## Directive 1
Duplicate the part of the Flink watermark email thread between "The problem is" and "window duration(my bad).", inclusive.

## Selected passage
Hi Hequn Cheng,

Finally I got the problem and find the way to define the correct WaterMark by 
your advice, thank you very much.

The problem is that I set the watermark to the 

    waterMark =  maxEventTime - lag 

And the timeWindow is 10Seconds,  But I generated the test records too quickly 
so the 10000 records are all in the window duration(my bad). 
So flink are waiting for new more numbers to close the window.  

Another one question is why I set   'env.setParallelism(1)’ and run the code in 
IDEA(mini Flink cluster) , but the getWatermark is called in 4 different 
threads?
Which time is  the getWaterMark function called? After the keyBy operation or 
after the source operation?



> On 3 Mar 2018, at 15:28, Hequn Cheng <chenghe...@gmail.com> wrote:
> 
> Hi sundy,
> 
> The default parallelism is 4. It seems that your configuration does not take 
> effect. You can try 'env.setParallelism(1)' to set the job parallelism.
> For watermark, you can refer to [1] and [2].
> 
> PS: Others can not see your reply because you only reply to me. Try reply to 
> all so that others can help you too :-) 
> 
> [1] 
> https://ci.apache.org/projects/flink/flink-docs-master/dev/event_time.html#watermarks-in-parallel-streams
>  
> <https://ci.apache.org/projects/flink/flink-docs-master/dev/event_time.html#watermarks-in-parallel-streams>
> [2] 
> https://ci.apache.org/projects/flink/flink-docs-master/dev/event_timestamps_watermarks.html#timestamps-per-kafka-partition
>  
> <https://ci.apache.org/projects/flink/flink-docs-master/dev/event_timestamps_watermarks.html#timestamps-per-kafka-partition>
> 
> On Sat, Mar 3, 2018 at 3:03 PM, sundy <543950...@qq.com 
> <mailto:543950...@qq.com>> wrote:
> 
> Hi Hequn Cheng,
> 
> Thanks for you advice, I think I found the problem. But I didn't know why.
> 
> Firstly, let me introduce my operations,  I run the code in IDEA with 
> MinFlinkCluster,  and then I set the env parallelism to 1, and the kafka 
> topic ‘stream_test' has  one partition. Then send 10000 records with current 
> timestamp  the kafka , format is  ‘4281_783_1520059217832’ , the last field 
> is the evenTime.
> 
> I add this debug code to print the thread-id.
> 
> <PastedGraphic-1.png>
> 
> 
> The result is it will print in 4 threads int each period duration(3 
> seconds).Such as
> 
> 50:water mark:0
> 52:water mark:0
> 51:water mark:1520056427871
> 49:water mark:0
> 
> So this results to the watermark 0. But why it happened in 1 parallelism? 
> Maybe it was caused by the keyBy operation?  I am new to Flink,  I hope to 
> know how to set the watermark in the right way.
> 
> 
>   
>  
> 
>> On 3 Mar 2018, at 13:52, Hequn Cheng <chenghe...@gmail.com 
>> <mailto:chenghe...@gmail.com>> wrote:
>> 
>> Hi sundy,
>> 
>> 1. Some partition of your input kafka don't have data. Since window 
>> watermark is the min value of all it's inputs, if there are no data from one 
>> of it's inputs, window will never be triggered. You can set parallelism of 
>> your job to 1 to avoid this problem(PS: Maybe this bug is fixed now, but 
>> worth a try).

## Directive 2
Format the lines of the entries from their first line through the line holding "pyautogui.click(x=55, y=833)", inclusive, as a JSON list of strings, one string per line, with blank lines skipped. Leave the pictures out of the answer.

## Supplied material
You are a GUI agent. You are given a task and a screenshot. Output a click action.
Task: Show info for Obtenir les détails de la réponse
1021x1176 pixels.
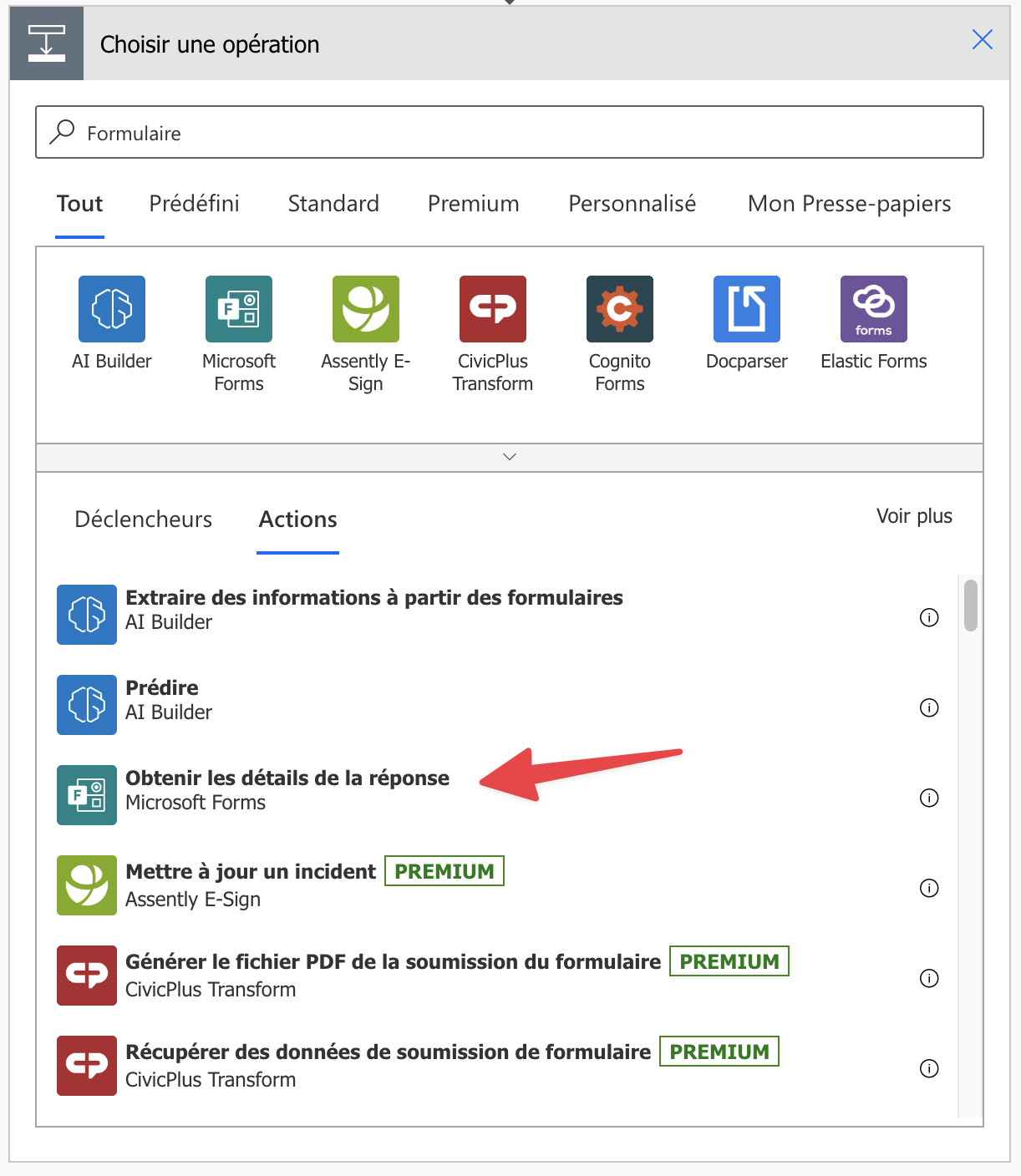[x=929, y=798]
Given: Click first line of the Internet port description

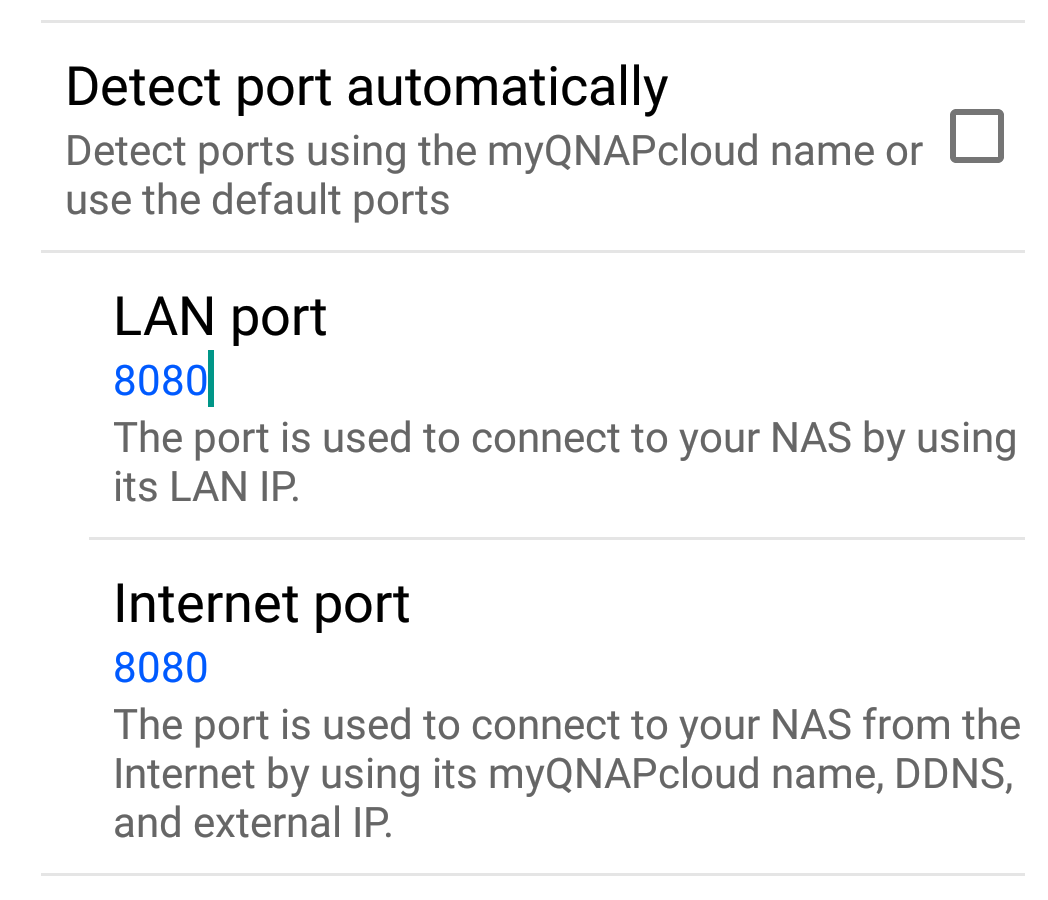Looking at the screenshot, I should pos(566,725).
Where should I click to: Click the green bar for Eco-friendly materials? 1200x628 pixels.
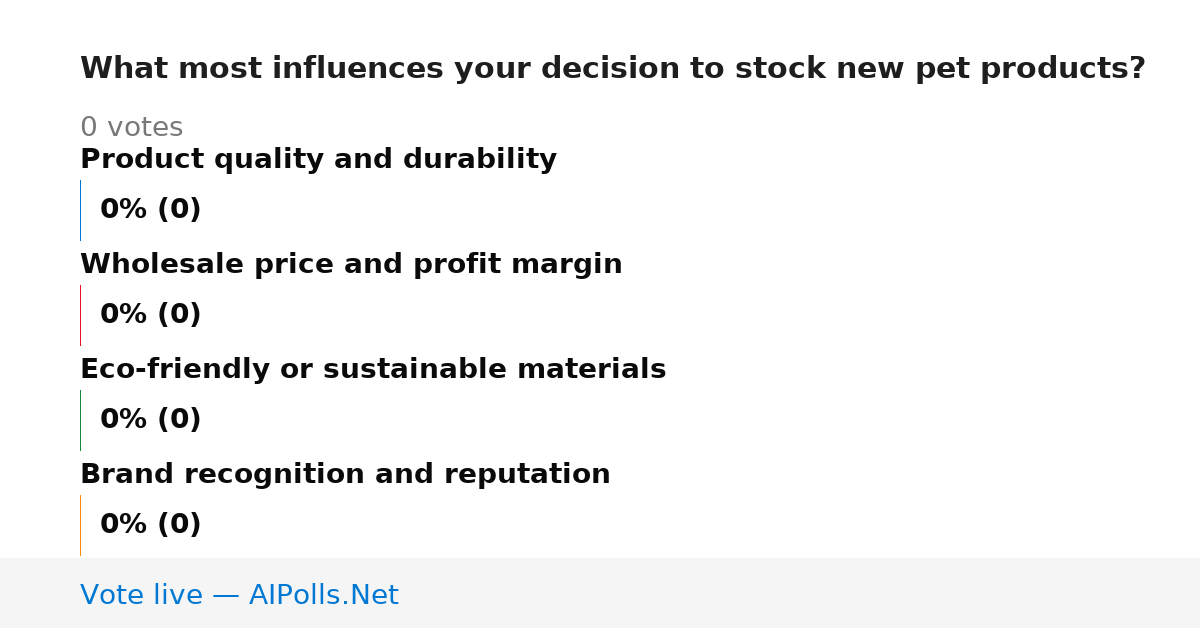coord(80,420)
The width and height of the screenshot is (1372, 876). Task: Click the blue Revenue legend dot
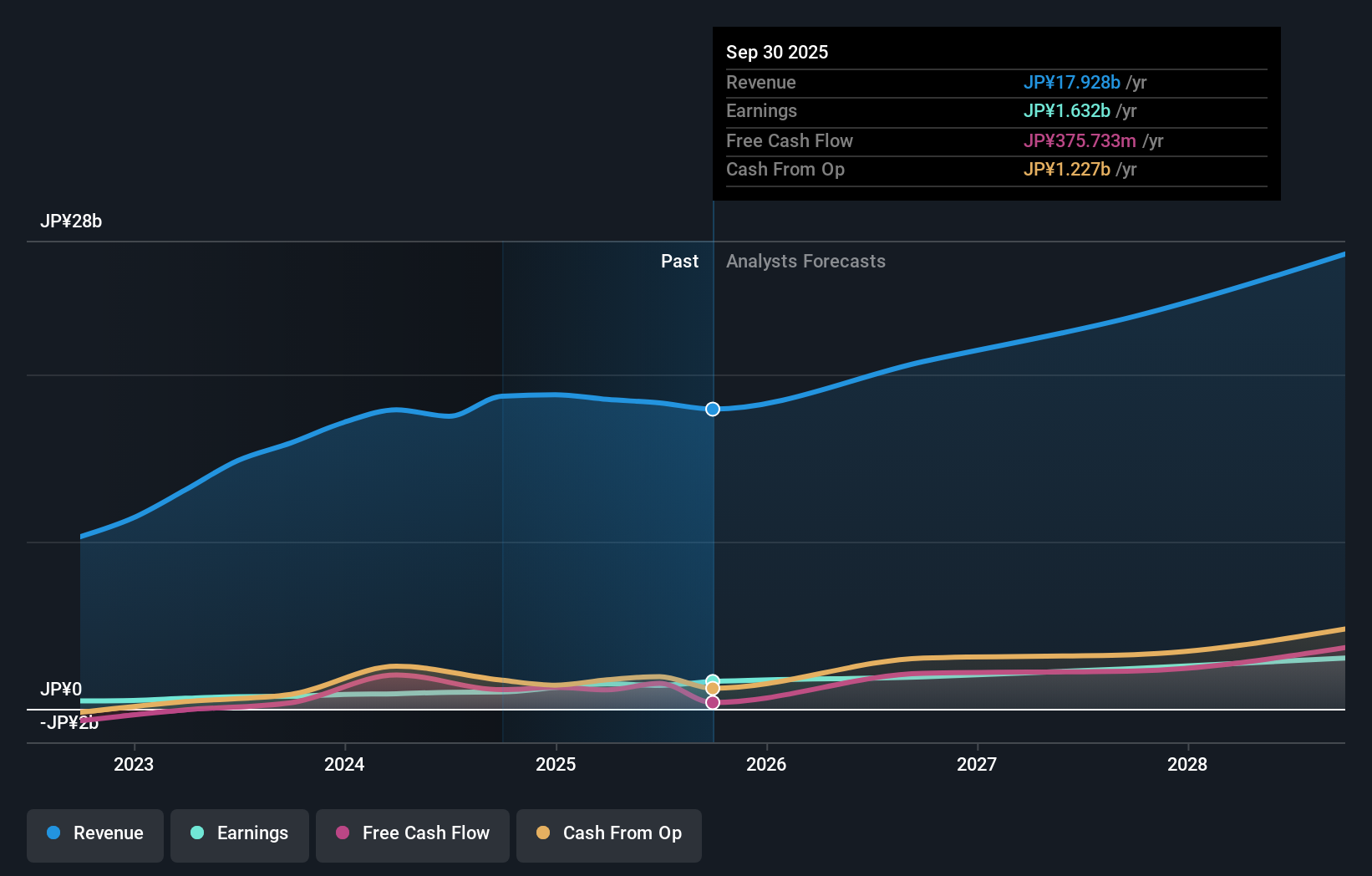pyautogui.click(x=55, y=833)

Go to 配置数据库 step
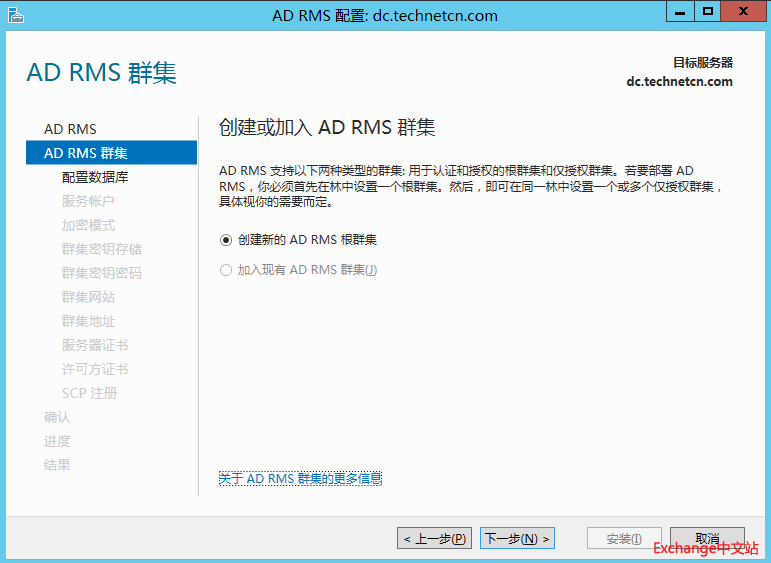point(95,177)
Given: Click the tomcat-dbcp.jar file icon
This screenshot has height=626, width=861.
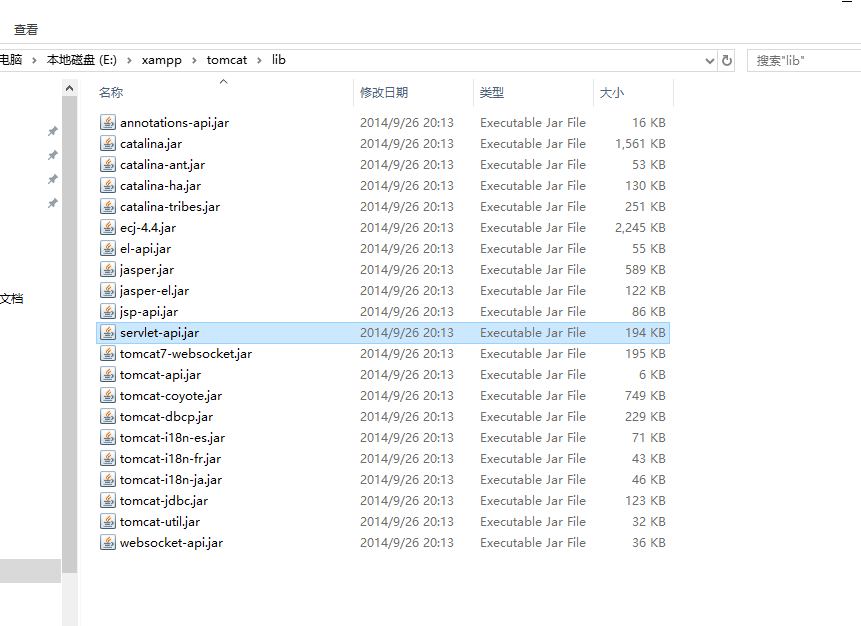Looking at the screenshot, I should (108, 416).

## Reply 1
The problem is that I set the watermark to the 

    waterMark =  maxEventTime - lag 

And the timeWindow is 10Seconds,  But I generated the test records too quickly 
so the 10000 records are all in the window duration(my bad).

## Reply 2
[
  "You are a GUI agent. You are given a task and a screenshot. Output a click action.",
  "Task: Show info for Obtenir les détails de la réponse",
  "1021x1176 pixels.",
  "[x=929, y=798]",
  "Given: Click first line of the Internet port description",
  "Looking at the screenshot, I should pos(566,725).",
  "Where should I click to: Click the green bar for Eco-friendly materials? 1200x628 pixels.",
  "coord(80,420)",
  "The width and height of the screenshot is (1372, 876). Task: Click the blue Revenue legend dot",
  "pyautogui.click(x=55, y=833)"
]